As anthropologists remind us, Black feminists have long asserted that “race is a gendered experience” and gender is a racialized experience.Footnote 2 Although historians of education examining women of Color, Black women in particular, have long illuminated this simple yet fundamental and routinely overlooked contention, it is fair to say that our field as a whole has been reticent to look at systemic power from the vantage point of those with said power vis-à-vis gender and race. This inattention to structural domination from the perspective of those at the top of the social hierarchy prevents us from deconstructing frameworks of power.Footnote 3 This deconstruction is vital to advancing any meaningful social change, including intersectional racial justice. More precisely, the field contains scant analyses of power, oppression (i.e., deprivation), or privilege from a white or masculine viewpoint, a concerning limitation that obscures how power works to reinscribe, sustain, and proliferate itself.

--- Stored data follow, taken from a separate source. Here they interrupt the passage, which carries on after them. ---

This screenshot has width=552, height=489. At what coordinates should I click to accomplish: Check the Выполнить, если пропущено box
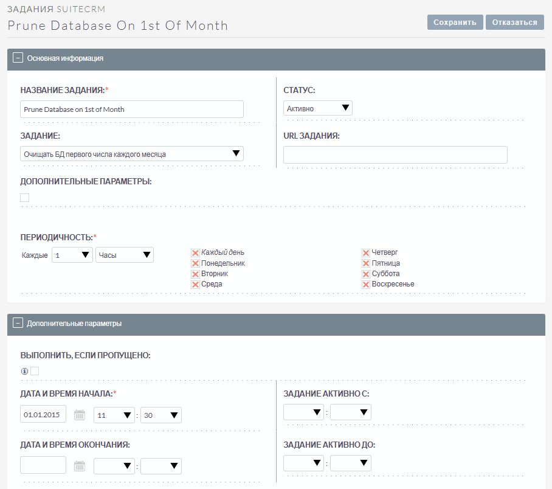click(x=35, y=371)
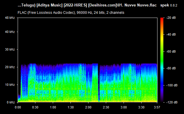The image size is (184, 114).
Task: Click the 30 kHz frequency axis label
Action: [10, 49]
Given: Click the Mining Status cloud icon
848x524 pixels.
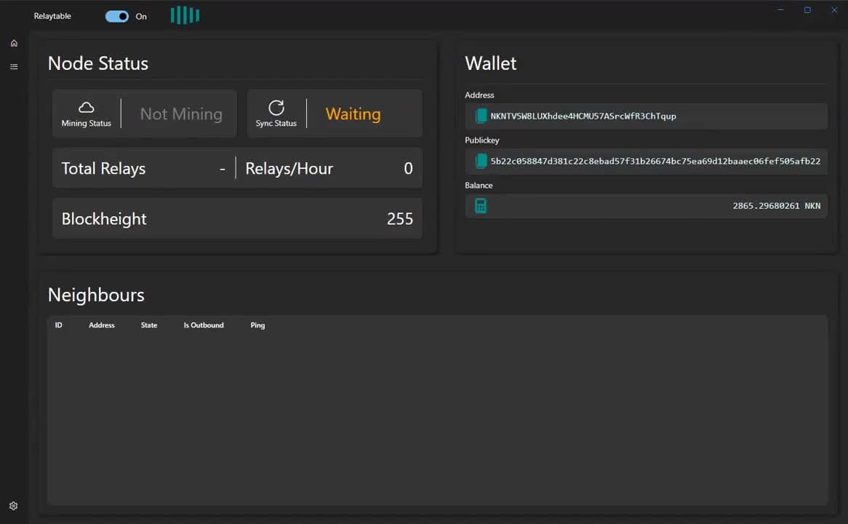Looking at the screenshot, I should coord(86,107).
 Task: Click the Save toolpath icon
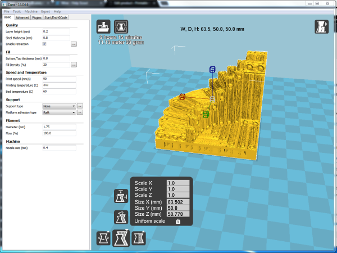click(x=121, y=27)
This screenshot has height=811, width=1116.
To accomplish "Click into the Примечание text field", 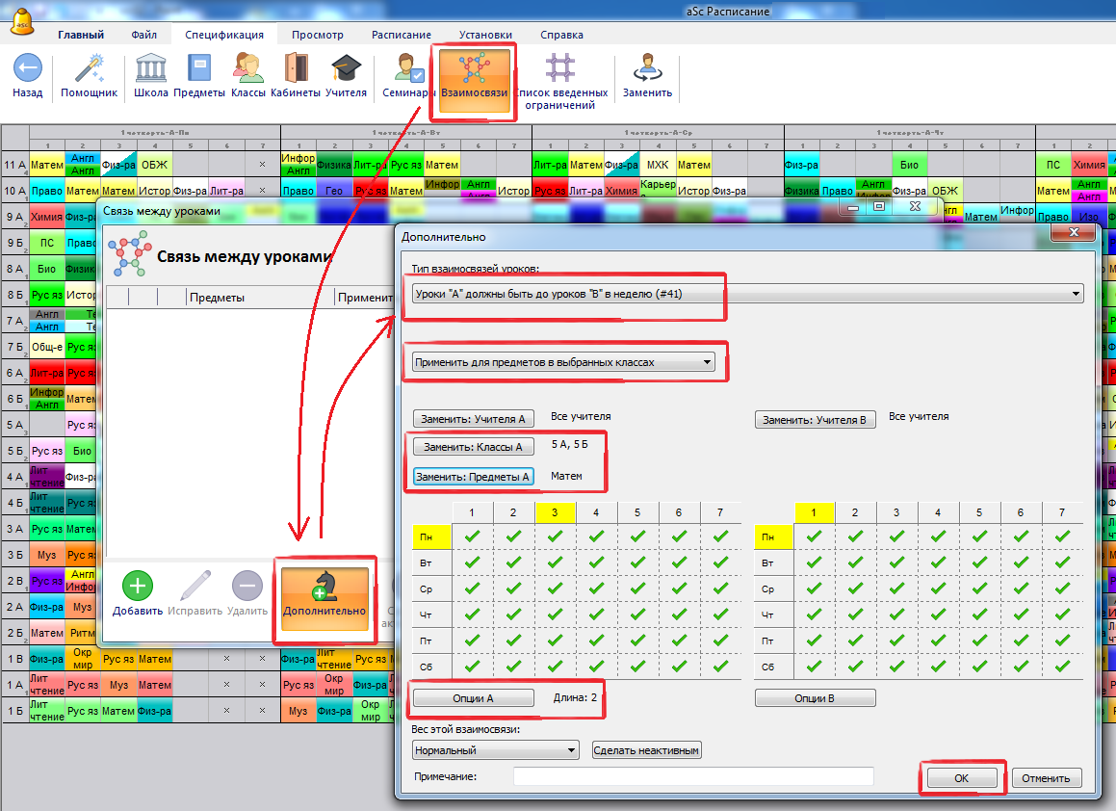I will pyautogui.click(x=692, y=776).

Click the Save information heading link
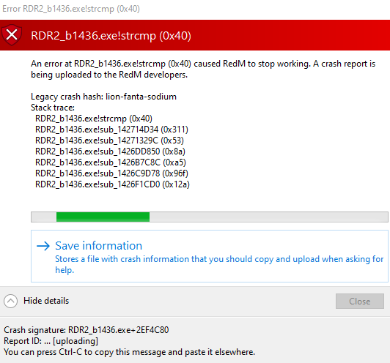(x=99, y=246)
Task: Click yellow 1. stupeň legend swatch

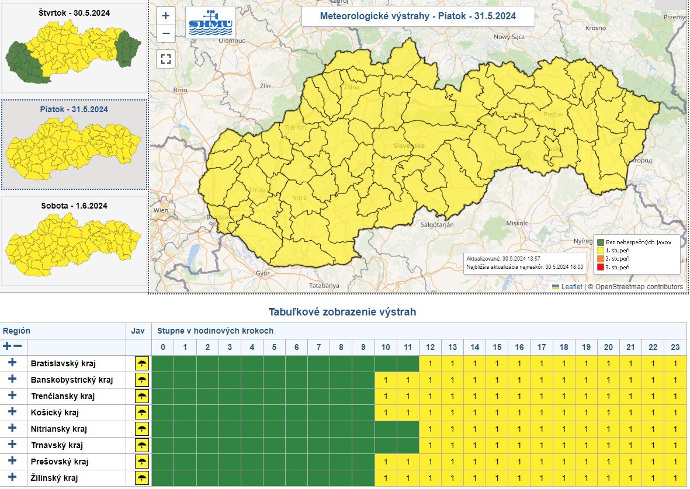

Thus, in this short essay, I want to discuss why I find this inattention to power—which I define here as systemic and structural control of society from the top of the social hierarchy—detrimental to our field, and to propose some pathways forward that might allow us to address this gap with an eye toward its implications for contemporary issues in education and society. Thanks to emerging scholars, exceptions to this absence are growing, but more are crucially needed. Alongside some of my own work, which I discuss later in the essay, Alexander Hyres has recently published an article on Black boys and young men in school desegregation, starting an important conversation about the role of Black boyhood, Black masculinities, racialized patriarchy, and sexism in a narrative long defined primarily by race.Footnote 4 Hyres examines the very real vulnerability of Black boys in lieu of their—albeit limited—access to patriarchy within the context of gender privilege.Footnote 5 Indeed, these racialized topics have long warranted study and stand to also pave the way for more investigations of other groups in this area, particularly queer and nonbinary people. There is still, nonetheless, much ground to cover, and Black feminist scholars have been urging us to broach this subject.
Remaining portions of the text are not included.